--- start Record extracts ---

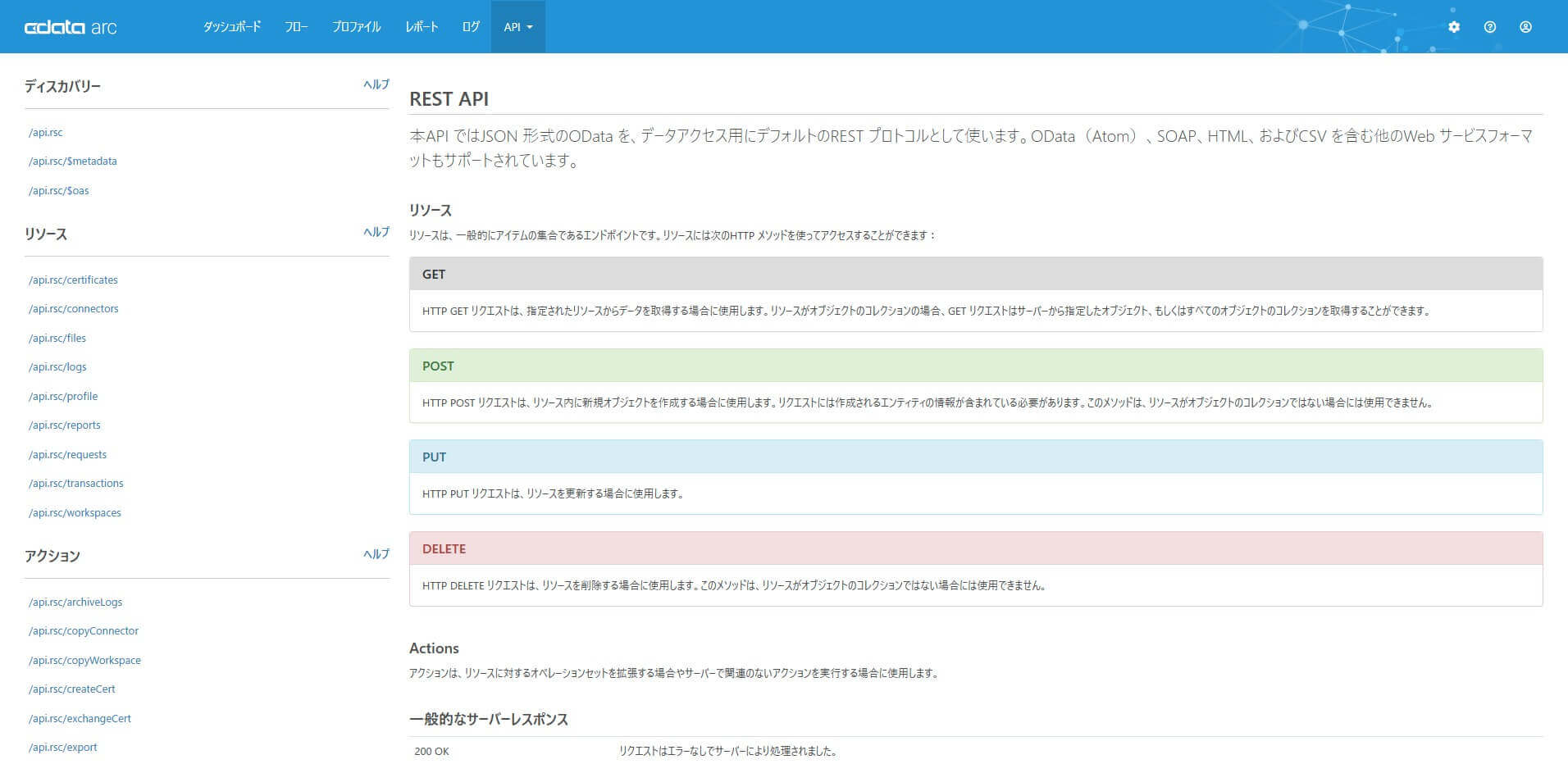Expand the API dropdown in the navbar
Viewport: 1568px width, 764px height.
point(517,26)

--- end Record extracts ---
--- start Record extracts ---

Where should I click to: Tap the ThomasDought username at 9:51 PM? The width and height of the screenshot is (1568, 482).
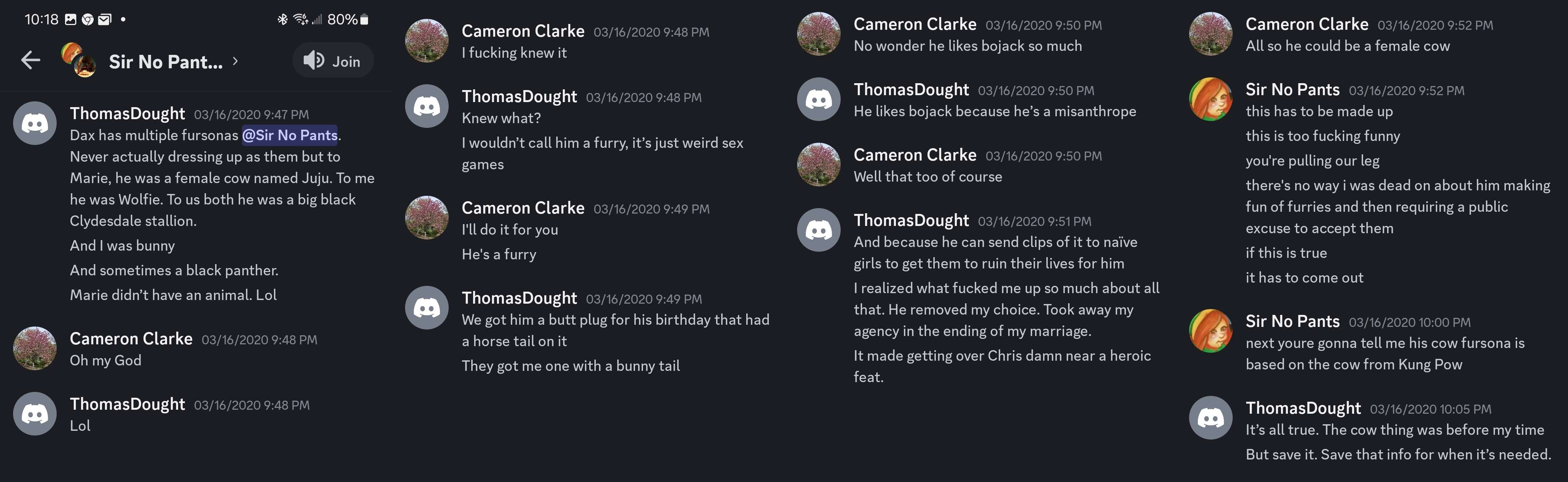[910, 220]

--- end Record extracts ---

• Directions: Copy out the lines above word for word, everything from the line containing "Expand the API dropdown in the navbar" down to the line containing "point(517,26)", with both of those lines included. Leave the pictures out of your answer.

• Task solution:
Expand the API dropdown in the navbar
Viewport: 1568px width, 764px height.
point(517,26)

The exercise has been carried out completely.